52nd Annual Meeting of the APS Division of Plasma Physics
Volume 55, Number 15
Monday–Friday, November 8–12, 2010;
Chicago, Illinois
Session UI2: Space and Astrophysical Plasmas II
2:00 PM–5:00 PM,
Thursday, November 11, 2010
Room: Grand Ballroom CD
Chair: Mark Nornberg, University of Wisconsin-Madison
Abstract ID: BAPS.2010.DPP.UI2.1
Abstract: UI2.00001 : Formation and Interaction of Flux Ropes in 3D Collisionless Magnetic Reconnection
2:00 PM–2:30 PM
Preview Abstract
Abstract
Author:
William Daughton
(Los Alamos National Laboratory)
Magnetic reconnection is important in a diverse range of applications including solar
flares, geomagnetic substorms and a variety of astrophysical problems. For
collisionless regimes, most kinetic studies have considered ion-scale current sheets
using 2D models. These layers are unstable to the tearing instability which gives
rise to the onset of reconnection and the formation of magnetic islands.
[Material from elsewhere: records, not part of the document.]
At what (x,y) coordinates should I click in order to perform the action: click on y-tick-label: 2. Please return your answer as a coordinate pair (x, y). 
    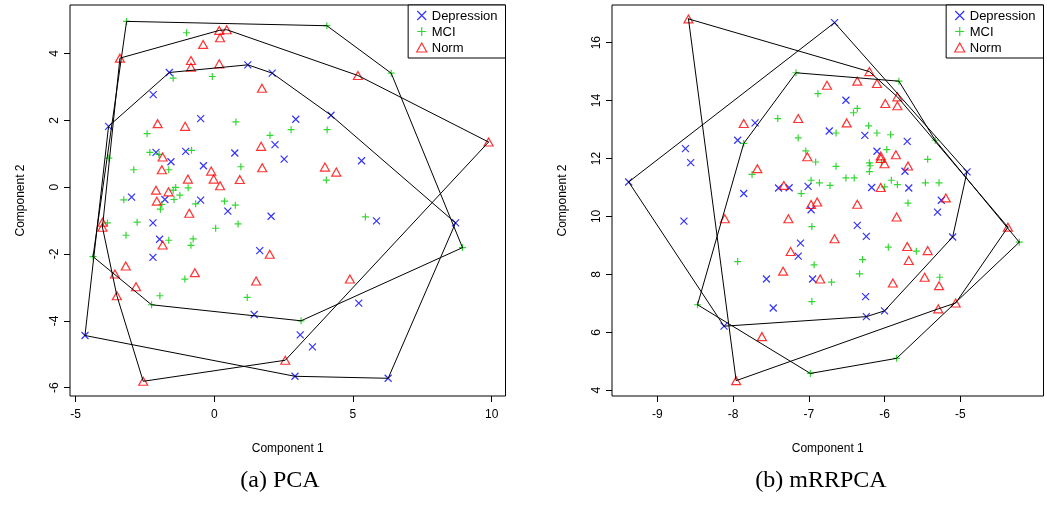
    Looking at the image, I should click on (54, 120).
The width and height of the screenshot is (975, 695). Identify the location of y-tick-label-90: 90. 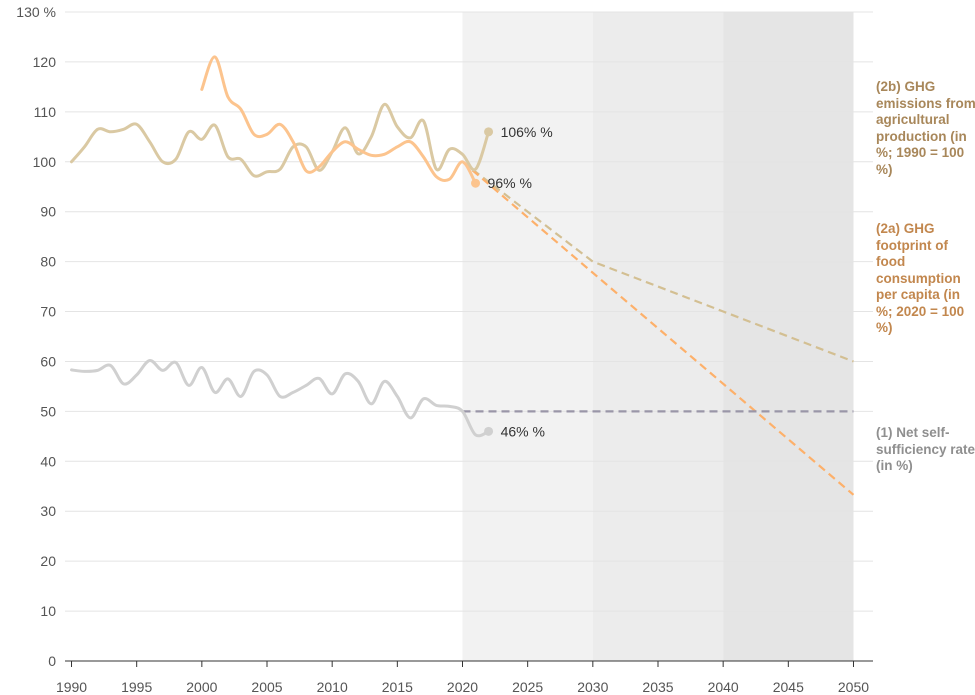
(48, 212).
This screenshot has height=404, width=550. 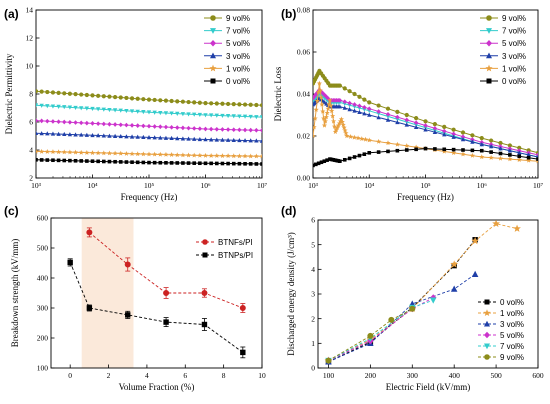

As the
dynamics develops, new electron-scale current layers are formed extending
outwards from the diffusion regions, and these are often unstable to the formation
of secondary islands. In this work, we demonstrate there are some profound
differences in extending these previous 2D results to real 3D systems. With a finite
guide field, tearing modes are unstable at resonant surfaces across the initial layer,
corresponding to oblique angles relative to the standard 2D geometry. The 2D
models artificially suppress these oblique modes and greatly restrict the manner in
which magnetic islands can interact. In real 3D systems, both primary and
secondary islands correspond to extended flux ropes, which can interact in a variety
of complex ways not possible in 2D. Here, we address these challenges using Vlasov
theory and 3D kinetic simulations. The linear stability of collisionless tearing is
calculated using an exact integro-differential treatment, and these results are
compared with an asymptotic approach to gain insight into the range of unstable
oblique modes and the main parametric dependencies. The results are used to guide
and interpret 3D kinetic simulations performed on two petascale computers ({\em
Roadrunner} and {\em Kraken}). These unprecedented simulations, using up to ~1.3
trillion particles, have revealed an inherently 3D evolution featuring the formation
and interaction of flux ropes within the initial current layer, followed by the
subsequent generation of secondary flux ropes within the elongated current sheets
extending outward from the diffusion region as well as along the separatrices.
These results may have far-reaching implications for a range of basic issues,
including the structure of the exhaust, the dissipation rate of magnetic energy, the
generation of stochastic magnetic fields and the transport of particles.